Ceci est particulièrement vrai pour les entreprises ayant une structure de prix de transfert impliquant des distributeurs à risques limités, ou des centres de services intragroupe. En effet, la profitabilité de ces entités est généralement constante d’une année à l’autre, en raison des risques limités auxquels elles font face.

Remettre en question les structures de prix de transfert

Comme leur nom l’indique, les distributeurs à risques limités sont généralement exposés à des risques de marché, mais n’encourent pas de façon significative de risques d’inventaire, de crédit et de recouvrement, de responsabilité en matière de produits, ou de fluctuation des taux de change.

Par ailleurs, les entités qui agissent en tant que centre de services pour le bénéfice d’autres entités d’un même groupe multinational sont généralement rémunérées sur une base « cost plus ». Ainsi, leur profitabilité est équivalente à la majoration appliquée sur leurs coûts. Par conséquent, ces centres de services intragroupe ne sont pas exposés à des risques autres que les risques de marché.

L’impact négatif de la COVID-19 sur la profitabilité des entreprises aura comme conséquence de remettre en question ces structures de prix de transfert, et nécessitera fort probablement des ajustements aux prix de transfert pour l’année fiscale 2020, et potentiellement pour les années subséquentes.

En effet, les résultats négatifs sont causés par des circonstances extraordinaires qui sont au nombre des risques de marché qui devraient être partagés entre toutes les entités d’un groupe, incluant les distributeurs à risques limités et les centres de services intragroupe.

Déterminer la profitabilité

La profitabilité des distributeurs à risques limités et des centres de services intragroupe est généralement déterminée en appliquant la méthode transactionnelle de la marge nette, qui s’appuie sur des analyses de type « benchmark » visant à identifier des sociétés publiques ayant un profil comparable en termes de fonctions, de risques, et d’actifs.

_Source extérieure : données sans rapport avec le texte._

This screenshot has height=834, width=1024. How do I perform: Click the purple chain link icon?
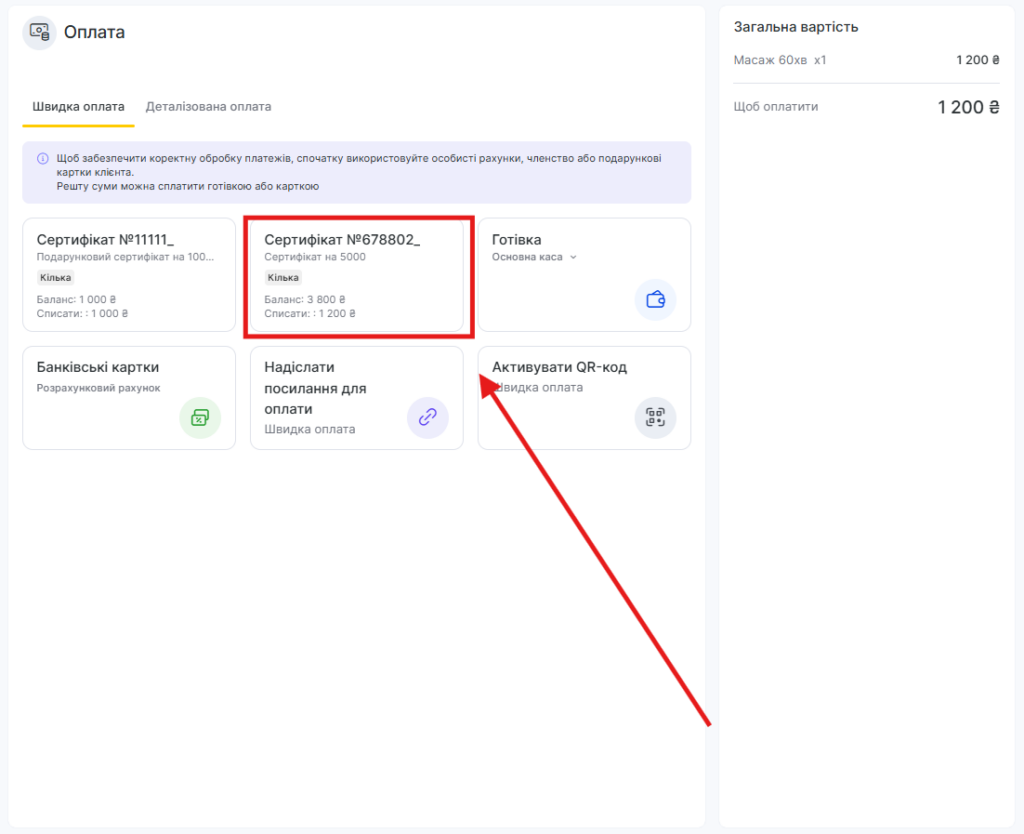tap(427, 417)
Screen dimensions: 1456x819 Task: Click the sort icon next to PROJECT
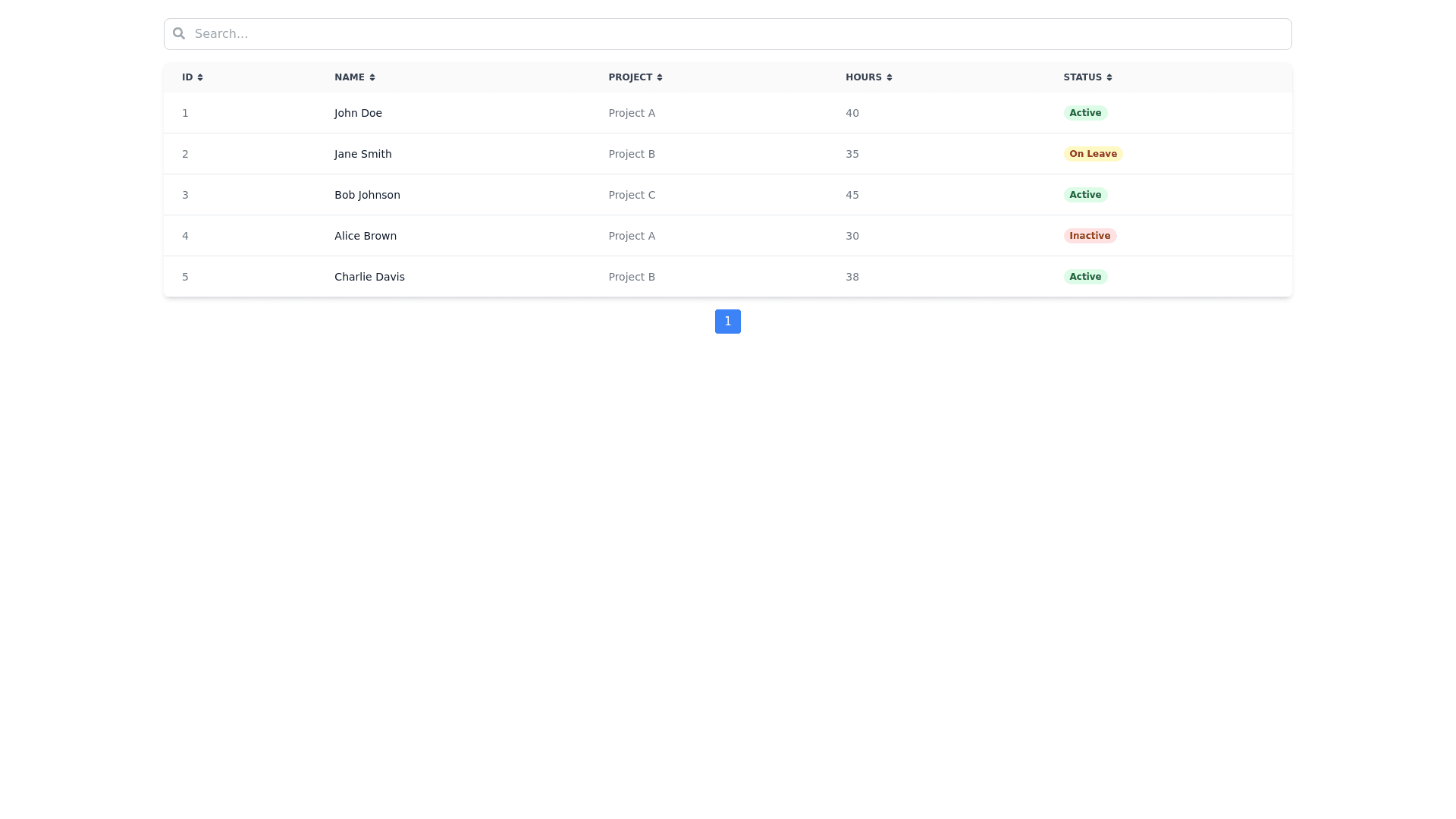click(x=658, y=77)
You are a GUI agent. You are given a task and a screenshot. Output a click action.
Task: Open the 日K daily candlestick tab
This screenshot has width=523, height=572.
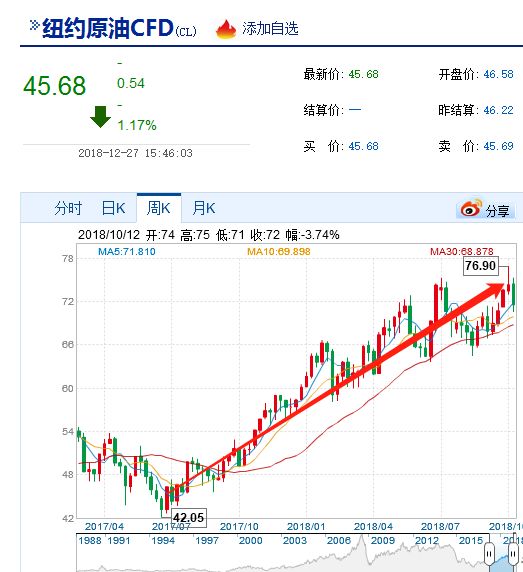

Les indicateurs de profitabilité des entités identifiées comme comparables (par exemple, la marge opérationnelle, la majoration sur les coûts totaux et le rendement des actifs opérationnels) sont utilisés pour établir un intervalle de pleine concurrence.

La profitabilité des distributeurs à risques limités ou des centres de services intragroupe est réputée être de pleine concurrence lorsqu’elle se situe dans cet intervalle. Lorsque la profitabilité de l’entité est à l’extérieur de l’intervalle de pleine concurrence, des ajustements aux prix de transfert sont généralement effectués, soit à la fin de l’exercice financier ou en cours d’année.

Les résultats financiers des entreprises publiques utilisées pour évaluer la profitabilité des distributeurs à risques limités et des centres de services intragroupe seront sans aucun doute affectés par la COVID-19. Par contre, les résultats financiers annuels des sociétés comparables pour l’année 2020 ne seront publiés qu’au premier semestre 2021, et il pourrait être trop tard à ce moment pour certaines entreprises pour ajuster leurs prix de transfert.

En effet, alors que le délai dans la disponibilité des informations financières n’a généralement pas de conséquences dans des circonstances normales où les intervalles de pleine concurrence varient peu d’une année à l’autre, la situation pourrait être problématique pour l’exercice financier 2020.

Examiner les résultats trimestriels des entreprises publiques

Dans ces circonstances, une solution envisageable serait d’examiner les résultats trimestriels des entreprises publiques utilisées comme comparables afin d’évaluer l’impact de la COVID-19 sur leur profitabilité à partir des premiers trimestres de 2020. Ensuite, les prix de transfert des distributeurs à risques limités et des centres de services intragroupe pourront être ajustés en fonction de la diminution de la profitabilité observée dans le marché.

Ces ajustements devront bien sûr être documentés avec précaution par les entreprises multinationales et être reflétés dans les études de prix de transfert qui seront préparées pour l’année fiscale 2020 et les années suivantes. En cas de vérification, la documentation de prix de transfert sera primordiale pour expliquer les changements apportés aux politiques de prix de transfert des multinationales et des potentielles pertes pour les distributeurs à risques limités et les centres de services intragroupe.